Monday, June 06, 2005

guest post 9

More from Kep:

Okay, Nina and I talked tonight and here’s the scoop: she wants me to continue for a little while longer, so bear with us here. She wants me to say something reassuring, ‘cause the emails are pretty freaky concerned. So: she is healthy, wealthy and wise. Okay, one and a half out of the three are for real.

After all is said and done, I agreed that she can “out” me, but in the meantime, quit asking her who I am. She wont tell and neither will I. If you approach me and ask: is it you? I’ll say: of course not, I swear! So don’t ask. I prefer it this way and so does she.

Listen, if you’re a good friend of hers, it’s a good time to send your kids over so that she can feast on their awesome grins. She told me today that she was sitting at a table tonight watching three little tikes wolf down food and she felt the world was a good place again. If you don't have kids, then go buy her some diamonds or pearls or something (see Nina: I look out for you!). Whatever you do, don’t pay much heed to me. I’m just the blogger de jour. There’s a real person behind Ocean, and it ain’t me.

guest post 8

More from Kep:

I had lunch with Nina last month, just before she left for Europe. I should have taken a picture of it, because I find her lunch habits so irritating that it’s time to shame and humiliate her in public. Nina – you knew this was coming!

You ask her out to lunch and right away she says: fine, but it has to be at a place that has good coffee.

So I am rackin’ my brains: what’s close to campus, has good food and good coffee?
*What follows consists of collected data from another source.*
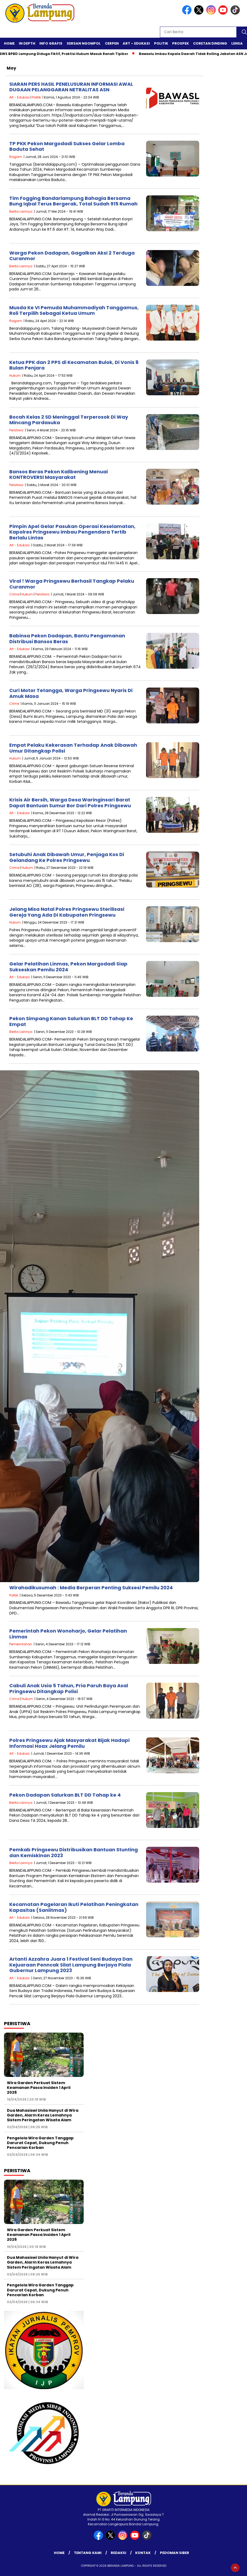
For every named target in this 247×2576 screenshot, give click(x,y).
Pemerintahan (20, 1644)
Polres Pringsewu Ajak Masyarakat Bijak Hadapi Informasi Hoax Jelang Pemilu (69, 1743)
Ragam (15, 156)
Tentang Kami (87, 2552)
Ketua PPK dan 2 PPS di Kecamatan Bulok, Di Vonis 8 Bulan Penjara (74, 365)
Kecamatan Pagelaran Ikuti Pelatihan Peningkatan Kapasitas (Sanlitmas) (73, 1907)
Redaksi (118, 2552)
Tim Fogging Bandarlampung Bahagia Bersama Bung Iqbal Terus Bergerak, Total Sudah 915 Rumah (73, 201)
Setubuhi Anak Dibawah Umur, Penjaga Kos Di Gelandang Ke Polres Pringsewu (66, 857)
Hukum (15, 375)
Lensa (237, 43)
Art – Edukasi (136, 43)
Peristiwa (16, 430)
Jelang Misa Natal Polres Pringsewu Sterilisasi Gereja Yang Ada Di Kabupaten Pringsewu (66, 912)
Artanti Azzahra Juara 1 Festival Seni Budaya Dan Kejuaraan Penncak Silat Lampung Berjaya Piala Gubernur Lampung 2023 (71, 1965)
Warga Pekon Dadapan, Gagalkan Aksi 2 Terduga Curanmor (72, 256)
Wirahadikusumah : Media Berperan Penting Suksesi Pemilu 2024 (91, 1587)
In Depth (27, 43)
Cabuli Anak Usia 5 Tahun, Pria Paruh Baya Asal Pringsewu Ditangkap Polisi (68, 1688)
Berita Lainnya (20, 211)
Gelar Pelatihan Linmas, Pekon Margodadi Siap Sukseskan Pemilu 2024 (68, 966)
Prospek (180, 43)
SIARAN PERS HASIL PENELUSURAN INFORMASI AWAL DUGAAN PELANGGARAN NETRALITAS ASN (71, 87)
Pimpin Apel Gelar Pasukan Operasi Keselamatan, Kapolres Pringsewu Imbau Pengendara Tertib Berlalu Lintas (72, 532)
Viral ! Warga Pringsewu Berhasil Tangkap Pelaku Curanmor (71, 584)
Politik (161, 43)
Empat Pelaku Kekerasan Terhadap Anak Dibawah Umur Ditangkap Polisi (73, 748)
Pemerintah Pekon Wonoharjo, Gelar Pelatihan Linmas (68, 1634)
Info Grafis (50, 43)
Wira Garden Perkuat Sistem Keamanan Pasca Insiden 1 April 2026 (38, 2087)
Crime (14, 594)
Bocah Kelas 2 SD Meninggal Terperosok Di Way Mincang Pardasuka (68, 420)
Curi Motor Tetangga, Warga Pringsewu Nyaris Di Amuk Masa (71, 693)
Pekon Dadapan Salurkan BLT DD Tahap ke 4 (65, 1795)
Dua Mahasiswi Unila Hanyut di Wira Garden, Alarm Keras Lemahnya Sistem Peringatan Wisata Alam (42, 2115)
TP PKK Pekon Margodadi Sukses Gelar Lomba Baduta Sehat (67, 146)
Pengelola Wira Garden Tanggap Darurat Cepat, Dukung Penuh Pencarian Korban (40, 2142)
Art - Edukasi (19, 97)
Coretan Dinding (210, 43)
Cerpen (112, 43)
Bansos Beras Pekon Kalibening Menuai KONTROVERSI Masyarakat (58, 474)
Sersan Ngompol (84, 43)
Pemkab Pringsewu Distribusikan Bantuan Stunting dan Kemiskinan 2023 (73, 1852)
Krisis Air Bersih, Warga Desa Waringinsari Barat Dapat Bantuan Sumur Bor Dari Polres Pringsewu (70, 802)
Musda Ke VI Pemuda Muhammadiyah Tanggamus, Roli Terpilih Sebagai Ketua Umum (74, 310)
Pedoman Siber (174, 2552)
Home (9, 43)
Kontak (143, 2552)
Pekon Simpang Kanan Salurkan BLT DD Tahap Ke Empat (71, 1021)
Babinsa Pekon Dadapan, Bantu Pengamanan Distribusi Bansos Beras (67, 638)
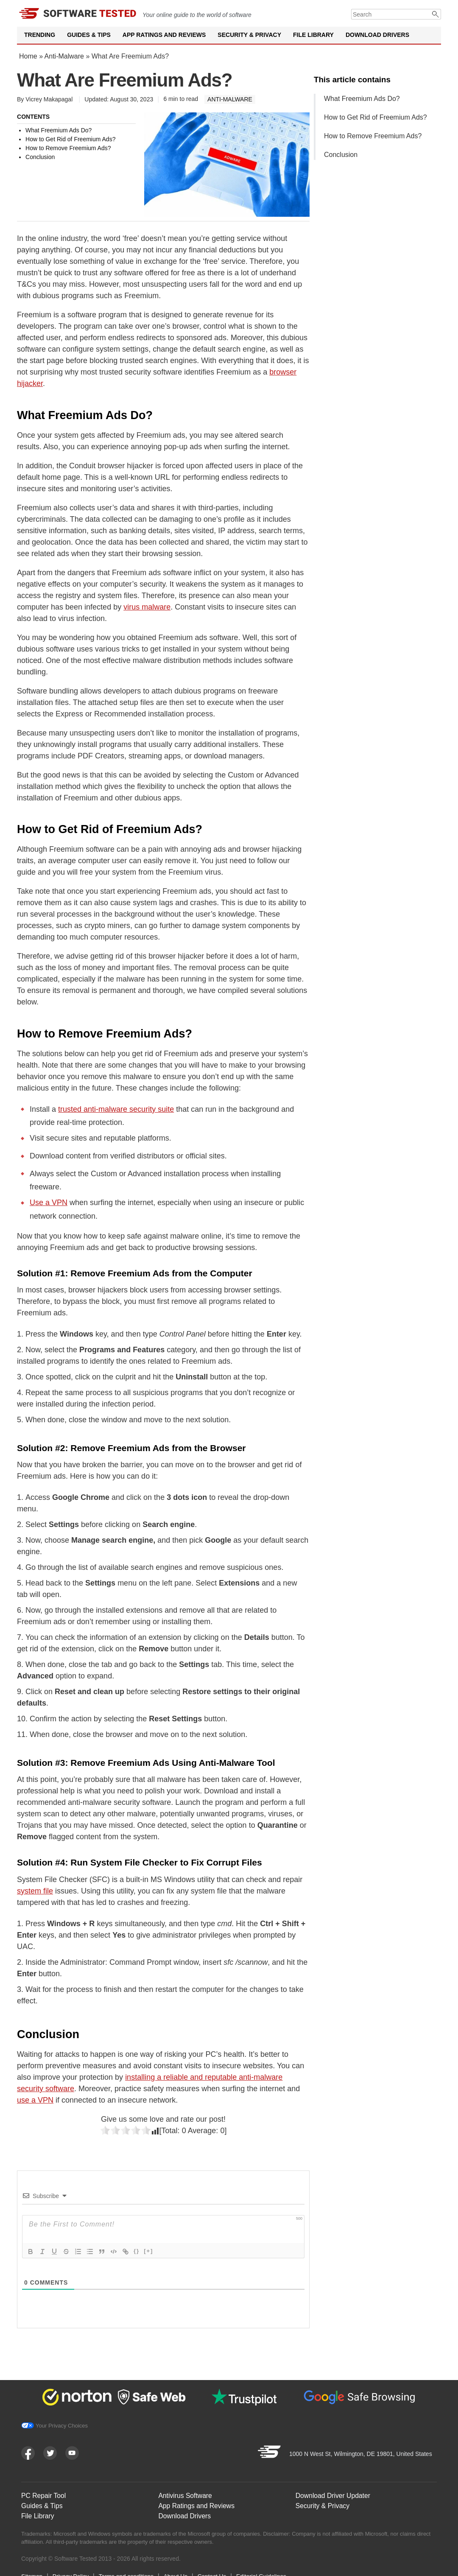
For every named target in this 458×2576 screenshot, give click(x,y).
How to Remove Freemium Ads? (373, 136)
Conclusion (340, 154)
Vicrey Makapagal (49, 99)
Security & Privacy (249, 34)
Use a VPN (48, 1202)
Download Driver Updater (334, 2493)
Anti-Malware (64, 56)
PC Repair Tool (44, 2493)
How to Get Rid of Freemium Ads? (375, 117)
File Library (313, 34)
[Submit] (435, 14)
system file (35, 1891)
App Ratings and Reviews (164, 34)
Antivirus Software (185, 2493)
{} (137, 2251)
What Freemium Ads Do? (362, 98)
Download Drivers (377, 34)
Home (28, 56)
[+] (148, 2251)
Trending (39, 34)
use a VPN (35, 2100)
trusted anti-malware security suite (116, 1109)
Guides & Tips (89, 34)
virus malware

I give up. You pick, I tell her. So we wind up not at all close to campus, at a place that has no food to speak of (“oh, I guess they ran out,” says ms. charmer herself), and I have to watch her slurp milky caffeine, all hour long. I mean, how long can you work a cup of coffee, for God’s sake.

I noted that she carries with her chewing gum which is good. Friends, if you drink milky coffee, do remember that the combo gives a person terrible halitosis. Try riding in the front seat with someone who insists on swinging by Starbucks drive-up and then orders some latte or cappuccino and neglects to pop a spearmint baby into the mouth. Crank open the windows!
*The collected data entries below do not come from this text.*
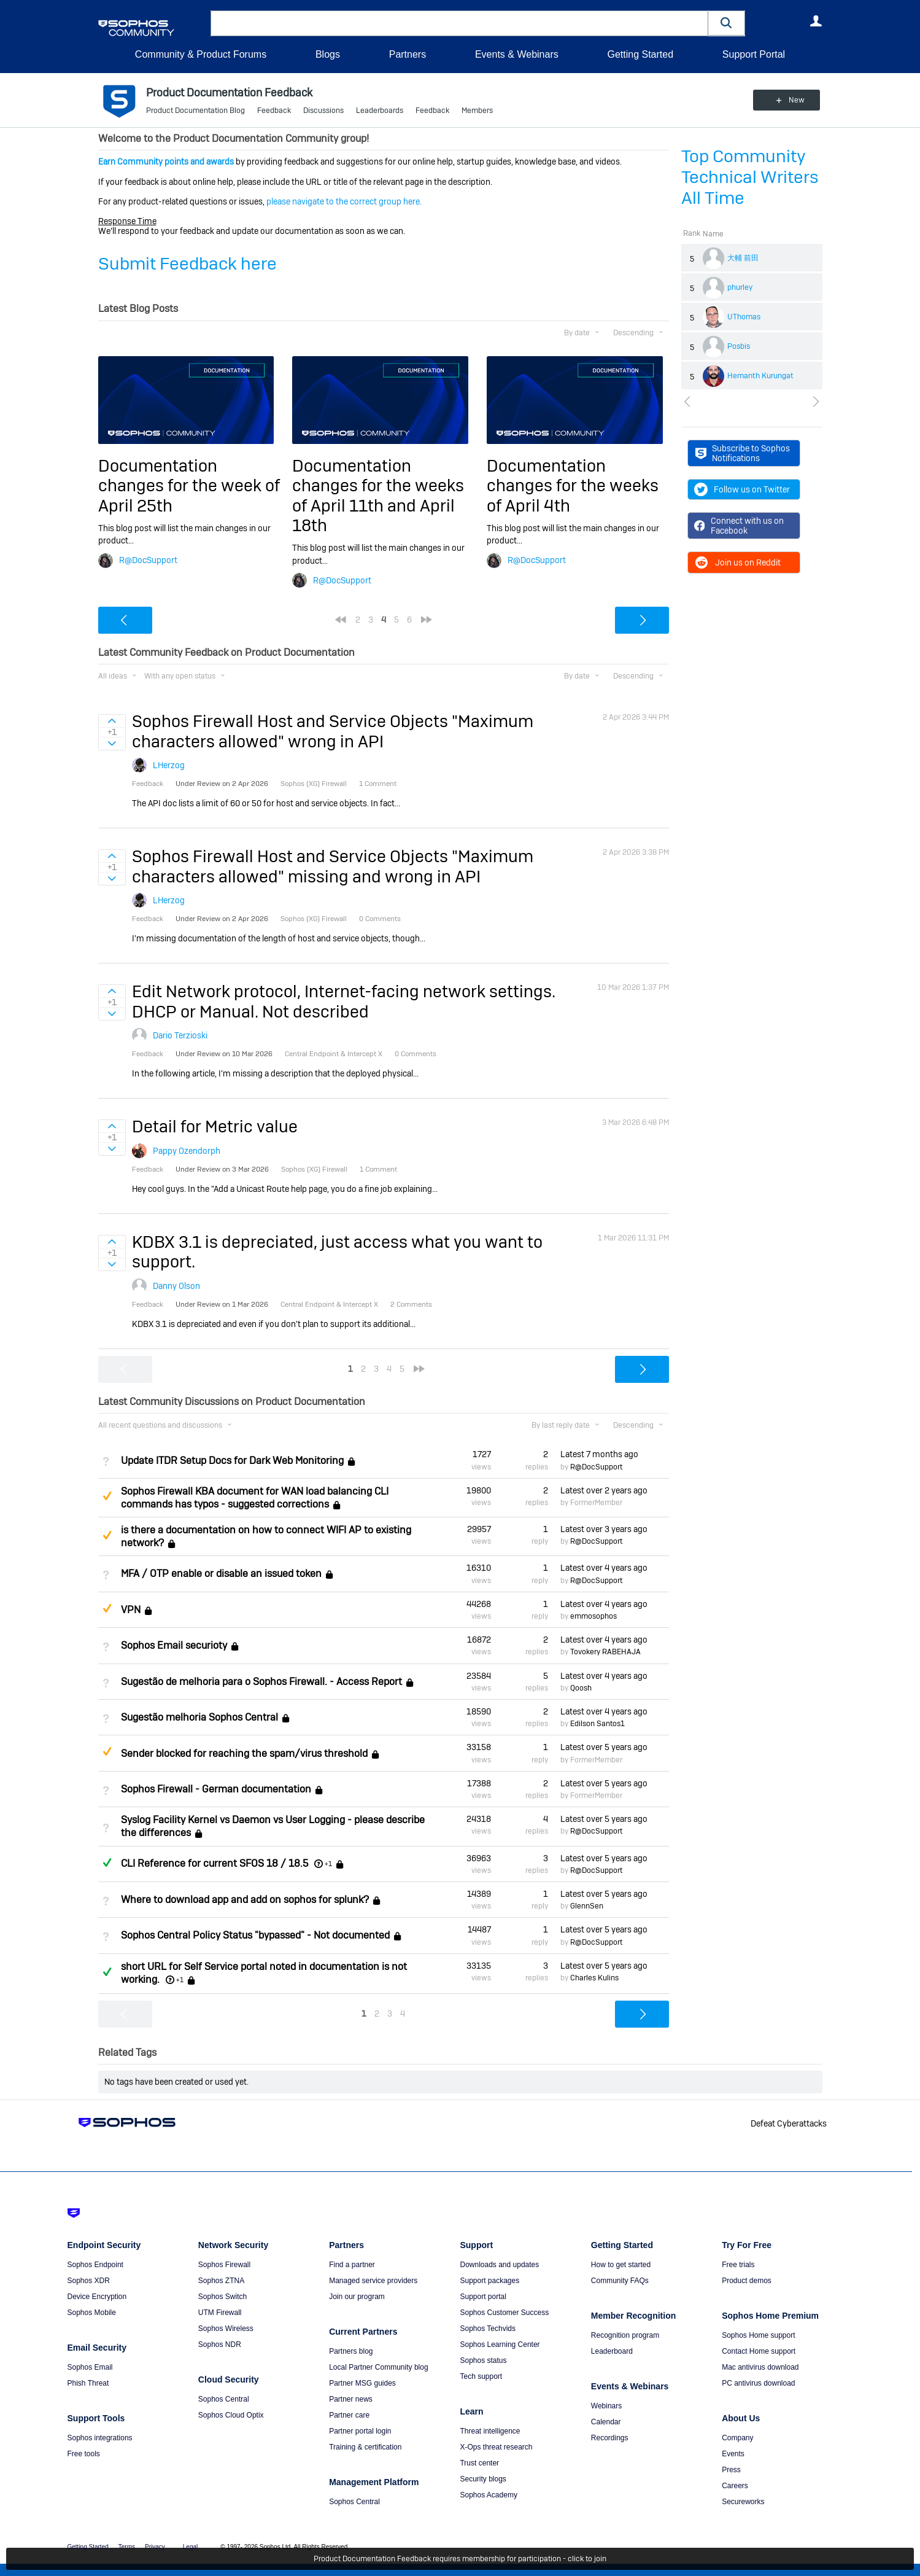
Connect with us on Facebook (739, 525)
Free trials (738, 2264)
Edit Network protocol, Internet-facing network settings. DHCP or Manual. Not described (343, 1001)
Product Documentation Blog (195, 110)
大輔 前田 (743, 258)
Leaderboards (379, 110)
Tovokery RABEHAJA (605, 1652)
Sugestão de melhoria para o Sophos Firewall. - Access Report (261, 1681)
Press (731, 2469)
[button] (726, 23)
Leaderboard (612, 2351)
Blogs (327, 54)
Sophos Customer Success (504, 2312)
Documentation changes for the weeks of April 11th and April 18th (378, 495)
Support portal (483, 2296)
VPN (131, 1609)
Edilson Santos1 (597, 1724)
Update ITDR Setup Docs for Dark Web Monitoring (232, 1460)
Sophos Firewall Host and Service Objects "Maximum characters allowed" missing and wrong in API (332, 866)
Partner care (349, 2415)
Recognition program (625, 2335)
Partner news (351, 2399)
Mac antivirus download (760, 2367)
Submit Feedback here (187, 263)
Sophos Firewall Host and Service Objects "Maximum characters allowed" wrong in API (332, 731)
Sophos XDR (89, 2280)
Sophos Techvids (488, 2328)
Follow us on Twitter (742, 489)
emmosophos (593, 1616)
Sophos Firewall (224, 2264)
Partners (407, 54)
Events (733, 2454)
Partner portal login (360, 2431)
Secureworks (743, 2501)
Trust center (479, 2463)
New (794, 100)
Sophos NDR (219, 2344)
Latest (599, 1454)
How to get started (621, 2264)
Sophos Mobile (92, 2312)
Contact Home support (758, 2351)
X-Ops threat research (496, 2447)
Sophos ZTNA (221, 2280)
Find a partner (352, 2264)
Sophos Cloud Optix (231, 2415)
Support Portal (753, 54)
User (816, 21)
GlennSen (586, 1906)
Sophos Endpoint (95, 2264)
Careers (735, 2485)
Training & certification (365, 2447)
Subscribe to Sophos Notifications (743, 453)
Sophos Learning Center (499, 2344)
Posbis (738, 346)
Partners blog (351, 2351)
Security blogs (483, 2479)
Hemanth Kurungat (760, 376)
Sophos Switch (222, 2296)
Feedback (274, 110)
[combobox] (459, 23)
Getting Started (640, 54)
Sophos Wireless (225, 2328)
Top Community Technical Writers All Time (750, 177)
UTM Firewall (220, 2312)
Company (737, 2438)
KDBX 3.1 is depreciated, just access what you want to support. (337, 1251)
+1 (328, 1863)
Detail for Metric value (215, 1126)
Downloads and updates (499, 2264)
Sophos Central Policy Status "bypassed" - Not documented (255, 1935)
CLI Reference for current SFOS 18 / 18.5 (214, 1863)
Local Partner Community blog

But about the lunch. I asked Nina if she thinks it’s healthy living to crunch a bar, drink coffee and then devour a pear back in the car (did anyone besides me ever get her lecture about healthy living? I know what I am doing wrong, damn it. It’s the doing it wrong that’s the problem, not my lack of knowledge about it!) and she ticks it off on her little Polish fingers: protein, produce, grains.

All the women I have ever lived with did lunch basically around rabbit food. There were piles of greens, mixed with more greens, with an occasional orange carrot or red radish thrown in (talk about fetid breath! Do not smooch after a radish; just write the day off for intimacy; your partner will understand and be grateful, believe me). And when I was in college, all the women would band together around lunchtime and do yogurt. Yogurt. Pop the lid, dig in the spoon and you’re done in 25 seconds. I defy anyone to take longer than that over a yogurt.

So fine. Protein, produce, grains. My asiago roast beef sandwich (roast beef, smoked cheddar, lettuce, tomatoes, red onions and creamy horseradish sauce, on an asiago cheese demi) happens to have the same. We swung by Panera on the way back and Nina did one of those fake hit her hand on her head routines, with an “oh yeah, I forgot they had good coffee here!” as I rushed through my prize meal in the five minutes we had left for our break.

guest post 7

More from Kep:

I was sitting around trying to get work done while watching the Tony Awards last night – don’t ask, don’t ask, I do not know why – when I get a “you got mail” on my computer. It was an email from Nina.

You are alive! I wanted to shout, but it was email and so I just kept quiet.

She wrote the following (edited by me for reasons of readability here):

Kep, thank you. (This is good, I thought, she’s not firing me. She is saying thanks.)

… can I tell you this: the language of your posts is at times is a bit …colloquial. You never talk like that when you and I connect. Be yourself. (Oh God, I hate it when people say that to me. What does it mean to be not yourself? If I am a certain way, I am myself, Nina, shut up!)

I was surprised that you had to resort to that bean-up-the-nose story. You do not have to write about me, but if you do and you are short on material, ask me. I’ll give you some pointers. (Hey, you have given me years’ worth of material! No worry there. Simmer down, I have stuff on you!)

But really, you're terrific, thank you. I have had nothing but positive emails about you. (So why didn’t you share them with me? Your box is littered with precious little notes, and me, I am sitting here in my wicker chair wanting someone to say: you are an okay human being. Do not hold back on the praise for shit’s sake. Oh, I don’t care if the rule is that I keep curse words out. So kill me for saying shit on the blog. Oh fine, I’ll try to do better tomorrow. Okay, Nina, send me the next message – I can take it!)